-----------------------------------------
Вот уже трое суток подряд «Стремительный дракон», подгоняемый попутным ветром, лихо рассекал морские волны в направлении земель Египетских. Прибытие планировалось к завтрашнему вечеру, но нетерпеливым путешественникам уже блазнились экзотические дали.
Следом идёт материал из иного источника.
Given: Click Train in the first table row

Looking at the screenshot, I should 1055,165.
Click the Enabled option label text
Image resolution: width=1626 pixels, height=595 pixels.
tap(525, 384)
Казалось, вот-вот покажутся жёлтые берега, проклюнется из них пыльная геометрия загадочных пирамид, замаячит знойный порт и донесётся до путешественников разноязыкая разноголосица большого торгового города…
И пока неопытные пассажиры с надеждой и до ломоты в глазах вглядывались в горизонт, моряки беспокойно косились на небо, которое быстро забеливали перистые облака. Сырнику они тоже не нравились. Грустно шевеля белыми бровями, он задирал к ним морду, скулил, неистово почёсывался и, жалобно привизгивая, облаивал завладевающий его инстинктами страх. Ветер свежел. Рассекаемые быстроходным дау волны становились всё выше. Капитан хмурился.
Общее беспокойство передалось и пассажирам. Особенно после того, как позеленевшая от нарастающей качки Зарема удалилась в каюту и залегла там в позе страдания, поджав к животу колени.
Никанорыч таскался за «Синьбаичем», пытаясь выведать у него прогнозы погоды.
«Портится футрина-от», - заглядывал он в круглое бронзовое лицо сяньца.
Тот отмалчивался.
«Кабы ветер не переменился! Отнесёт нас с пути-то. Затянется плавание, эх…»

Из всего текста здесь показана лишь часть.